Manchester City vs the Premier League: Who do lawyers think won the APT case?

When Michael Gove said “the people of this country have had enough of experts” before the 2016 United Kingdom Brexit referendum, the government minister was tapping into a long history of anti-intellectualism in British politics. We don’t like know-it-alls and prefer old-fashioned common sense to highfalutin theory.

The party in which Gove was a key player now has fewer members of parliament than at any other time in its almost 200-year history, so maybe it is time for experts to make a comeback.

If so, we thought we would consult a few to ask what they made of the judgment in the Manchester City vs Premier League dispute over associated party transaction (APT) rules.
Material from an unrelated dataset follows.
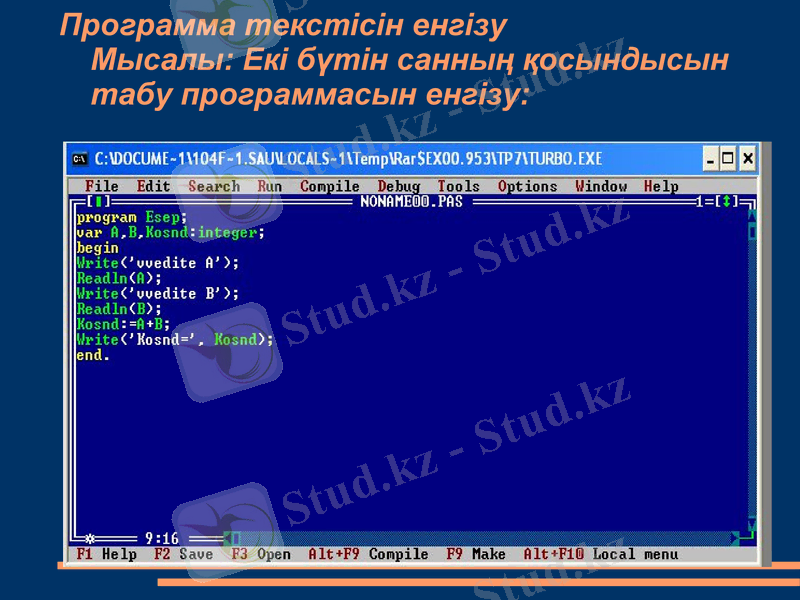
Task: Click the up arrow of the vertical scrollbar
Action: pos(753,217)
Our four very distinguished lawyers, answering questions individually rather than as part of a panel, are:

  • Simon Leaf, partner at Mischon de Reya whose team wrote the chapter on financial regulation in industry bible Football and the Law
  • Stevie Loughrey, partner at Onside Law who specialises in commercial litigation and arbitration
  • Jack Williams, barrister at Monckton Chambers who specialises in competition law
  • Jan Zglinski, associate professor at the London School of Economics Law School and a fellow at the University of Oxford’s Institute of European and Comparative Law

After a week of fevered reporting, most of you will have grasped that APTs are any agreement that a club might make with a third party with whom they share a connection.

That could be the loan of a player to another member of your multi-club family, a sponsorship deal from a company with links to your board or a “soft loan” from a director. But, if you are struggling with the terminology, we have written this piece about the APT row that should help.

So, let us dive into the complexity of competition law by asking our experts to boil down 175 pages of nuanced reasoning into something we can all grasp.


The Athletic: Who won?

Loughrey: The $64million question!

Manchester City will, and should be, happier. Although the vast majority of their challenges on competition law and procedural unfairness were not upheld, City are right to say they only needed to succeed on one ground, which they have. In fact, they succeeded on three.

First, the tribunal has found that the APT rules, which were introduced in December 2021, and the amended APT rules, introduced in February 2024, are unlawful because they breach competition law.

Second, the tribunal has found that the APT rules and the amended APT rules are procedurally unfair because they preclude a club having access to, and therefore ability to comment on, comparable transaction data relied upon by the league before its board determines whether a transaction is at fair market value.

Third, in relation to the First Abu Dhabi Bank transaction, the tribunal found that the decision was reached in a procedurally unfair manner in that the league did not provide City, prior to its final determination, with the comparable transactions the other clubs put into the league’s databank, which the league’s board referred to in its final determination.

Williams: This was a win for City. To put it in football terms, the league is trying to say that its goalkeeper faced 10 shots and saved eight of them, so it won, when in fact City scored two goals and won 2-0.

I accept that opinions can differ on the result but, at the very least, the ruling is a wake-up call for the Premier League in terms of its rule-making and decision-making powers. From a competition law point of view, the league has now been found to have a dominant market position and its APT rules have been found to be unlawful. The default position is that all decisions made under that regime are now voided. That is clearly significant and the implications go beyond APTs.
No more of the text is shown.